Juli bis 03. August 1915- wurden von
italienischer Seite in dem Bestreben in Angriff
genommen, den Druck der k.u.k. Truppen an der
Ostfront zu vermindern. Die dritte und vierte
Isonzoschlacht -vom 18. Oktober bis 04. November
und vom 10. November bis 14. Dezember 1915-
zielte darauf ab, den Druck der Mittelmächte auf
Serbien und auf die alliierten Truppen in
Saloniki zu verringern.
Die Italiener
erzielten mit diesen Offensiven jedoch lediglich
einen Geländegewinn von wenigen Kilometern,
wobei sie Verluste von mehr als 300.000 Mann
erlitten. Vom 11. bis zum 16. März 1916 griffen
die Italiener die k.u.k. Stellungen zum fünften
Mal an, diesmal am Görzer Brückenkopf sowie am
Hochplateau von Doberdo, doch auch diesmal gelang
der entscheidende Durchbruch nicht.
Kaum war die
Schlacht vorüber, plante General Cadorna bereits
mit größter Sorgfalt den nächsten Angriff, in
der wieder die Stadt Görz (Gorizia) das Ziel
sein sollte.
Dieser wichtige
Verkehrsknotenpunkt war stark befestigt und
deshalb nur sehr schwer einzunehmen.
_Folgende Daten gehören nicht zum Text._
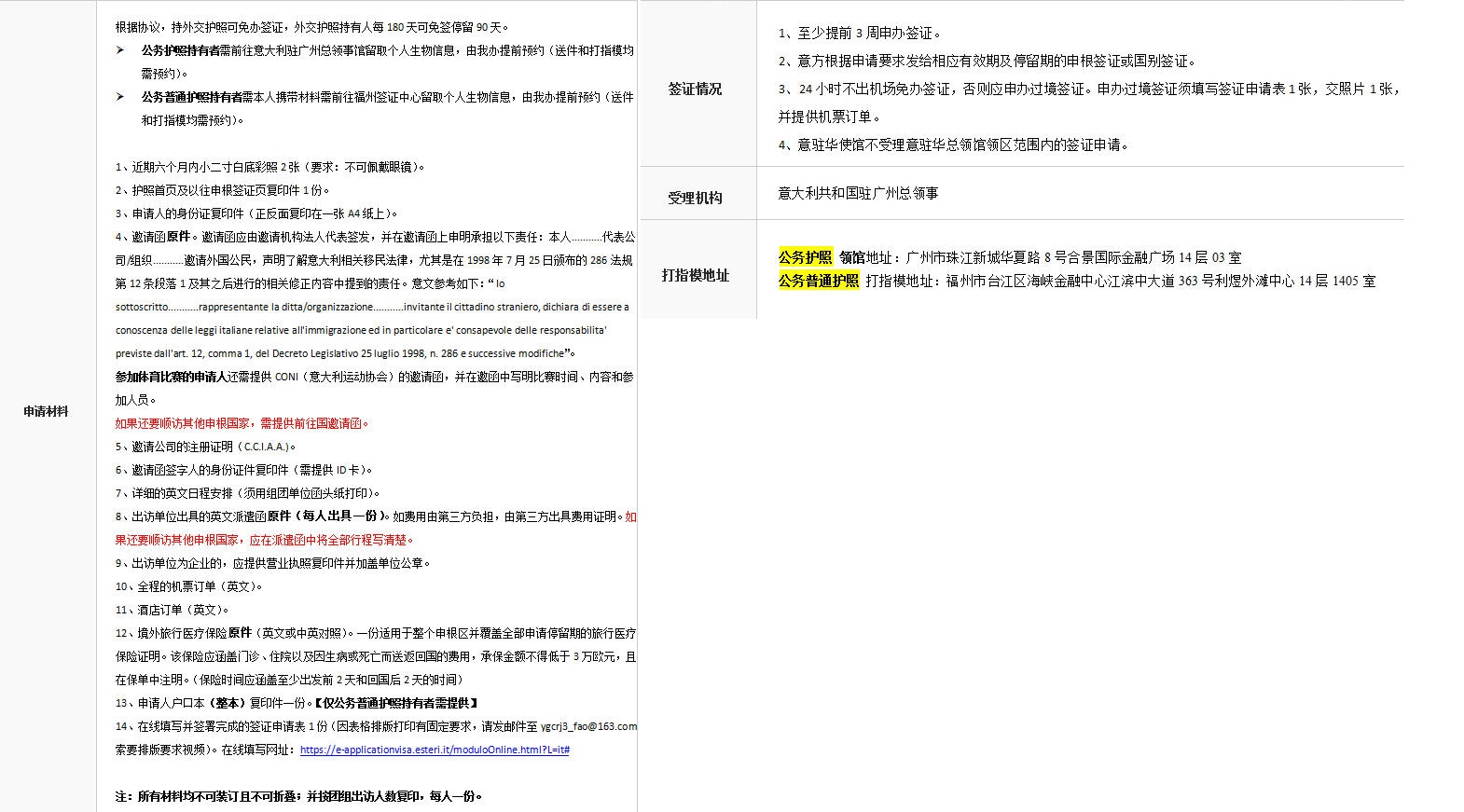This screenshot has height=812, width=1464.
Task: Click the ygcrj3_fao@163.com email address
Action: (588, 726)
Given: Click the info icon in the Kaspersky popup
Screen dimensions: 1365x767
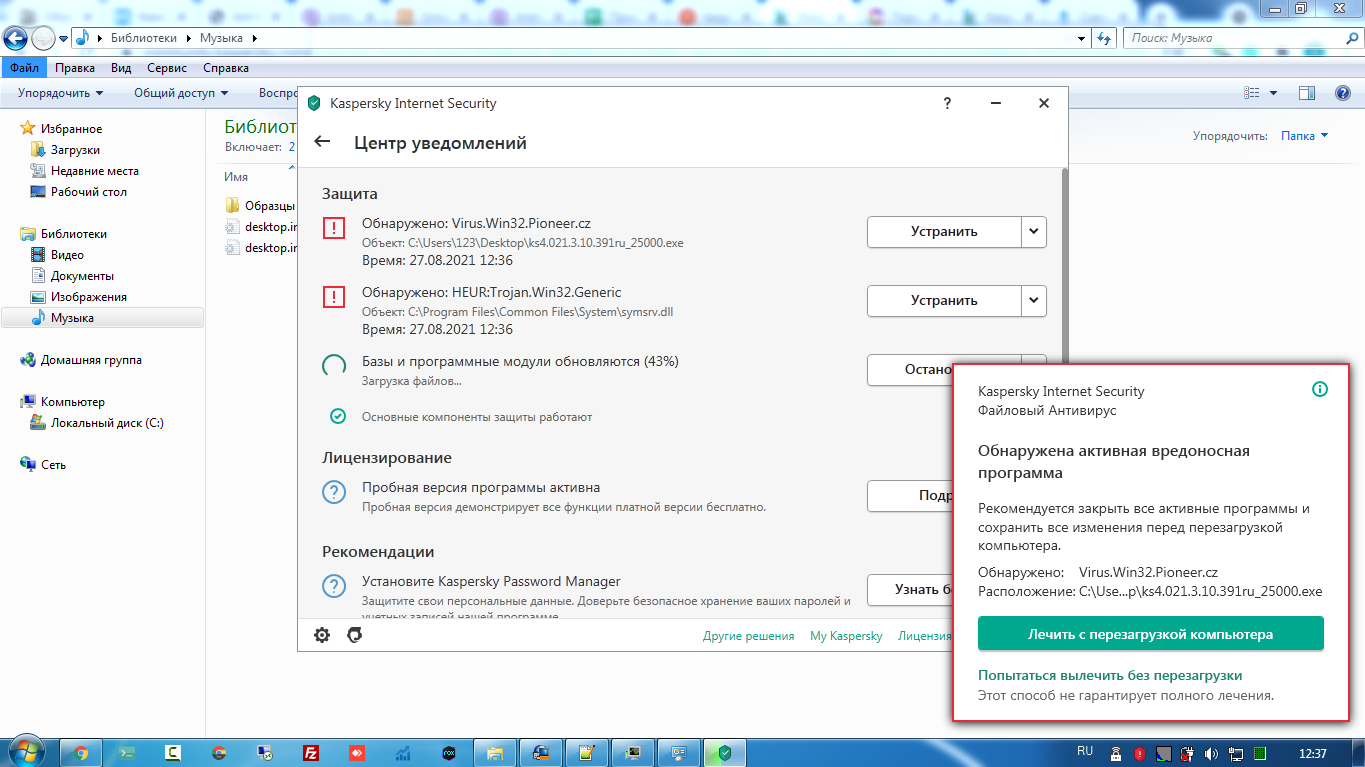Looking at the screenshot, I should point(1319,389).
In der
sechsten Auseinandersetzung gelang den Italienern
jedoch das Unmögliche, und sie marschierten am
08. August 1916 in Görz ein. General Cadorna
versuchte nach diesem Erfolg zwischen Mitte
September und Anfang November 1916, das Erreichte
auszubauen und nach Triest vorzustoßen.
Gleichzeitig wollte er verhindern, dass die
k.u.k. Truppen einen Feldzug gegen Rumänien
unternahmen, das am 28. August 1916 auf Seiten
der Entente in den Krieg eingetreten war.
Alle drei Offensiven
- 14. September bis 18. September und 09. Oktober
bis 12. Oktober und 31. Oktober bis 04. November
1916 - blieben jedoch ohne durchschlagenden
Erfolg. In der Zehnten Isonzoschlacht -vom 12.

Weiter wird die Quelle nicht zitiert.